**WORK INSTRUCTIONS:**
1) Echo the stretch of the hashing notes from "This hash function" through "the same number." word for word.
2) Summarize the notes on hashing in two sentences.

**PASSAGE TO READ:**
※ ※ ※

Introduction to Algorithms
Week 9: Notes

Some of this week's topics are covered in Problem Solving with Algorithms:

• 6.5. Hashing

  • 6.5.1 Hash Functions

  • 6.5.2 Collision Resolution

  • 6.5.3 Implementing the Map Abstract Data Type

  • 6.5.4 Analysis of Hashing

And in Introduction to Algorithms:

• 11. Hash Tables

  • 11.2 Hash tables

  • 11.3 Hash functions

Here are some additional notes.

hash functions

A hash function maps values of some type T to integers in a fixed range. Hash functions are commonly used in programming and in computer science in general.

We can construct hash functions in various ways. A good hash function will produce values that are uniformly distributed among its output range in practice, even when input values are similar to each other. Additionally, a small change to the function's input should ideally produce a large and unpredictable change in its output.

In general, there may be many more possible values of T than integers in the output range. This means that hash functions will inevitably map some distinct input values to the same output value; this is called a hash collision. A good hash function will produce hash collisions in practice no more often than would be expected if it were producing random outputs.

Suppose that we want a hash function that takes strings of ASCII characters (i.e. with ordinal values from 0 to 127) and produces 32-bit hash values in the range 0 ≤ v < 2³². Here is a terrible hash function for that purpose:

  def hash(s):
      return ord(s[0])

This hash function is poor because it only uses the first character of the string, so all strings with the same first character will end up with the same hash value. Furthermore, the function will produce only a small subset of the possible values in the output range. If the strings contain ASCII characters, then each character's ordinal value is at most 128.

As another idea, we could add the ordinal values of all characters in the input string:

  def hash(s):
      return sum(ord(c) for c in s)

This is also a poor hash function. If the input strings are short, then the output values will always be small integers. Furthermore, two input strings that contain the same set of characters (a common occurrence) will hash to the same number.

※ ※ ※

**COLLECTED DATA:**
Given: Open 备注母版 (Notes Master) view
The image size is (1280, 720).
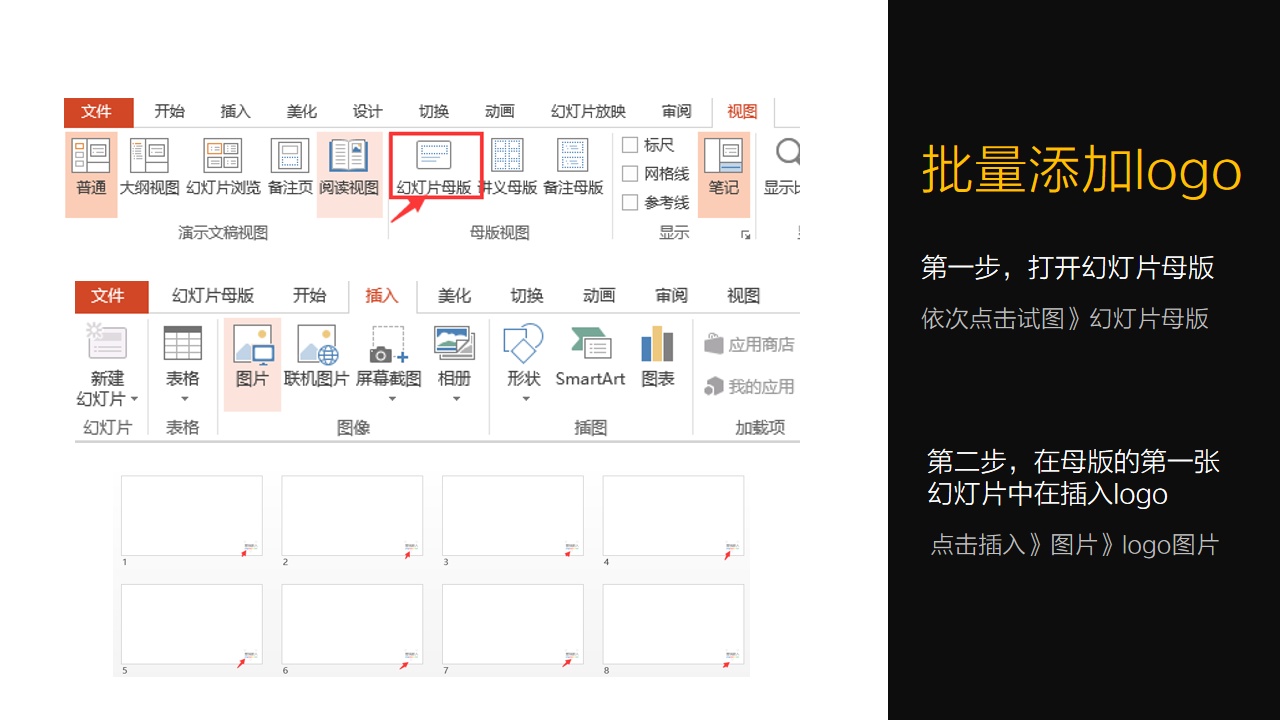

※ ※ ※

**TASK RESULTS:**
1)
This hash function is poor because it only uses the first character of the string, so all strings with the same first character will end up with the same hash value. Furthermore, the function will produce only a small subset of the possible values in the output range. If the strings contain ASCII characters, then each character's ordinal value is at most 128.

As another idea, we could add the ordinal values of all characters in the input string:

  def hash(s):
      return sum(ord(c) for c in s)

This is also a poor hash function. If the input strings are short, then the output values will always be small integers. Furthermore, two input strings that contain the same set of characters (a common occurrence) will hash to the same number.

2) A hash function maps values of some type to integers in a fixed range, and a good one spreads its outputs uniformly and responds to a small change in input with a large, unpredictable change in output. Since there may be far more possible inputs than output values, collisions are inevitable, and the notes show two poor string hash functions: one that uses only the first character and one that adds up the ordinal values of all the characters.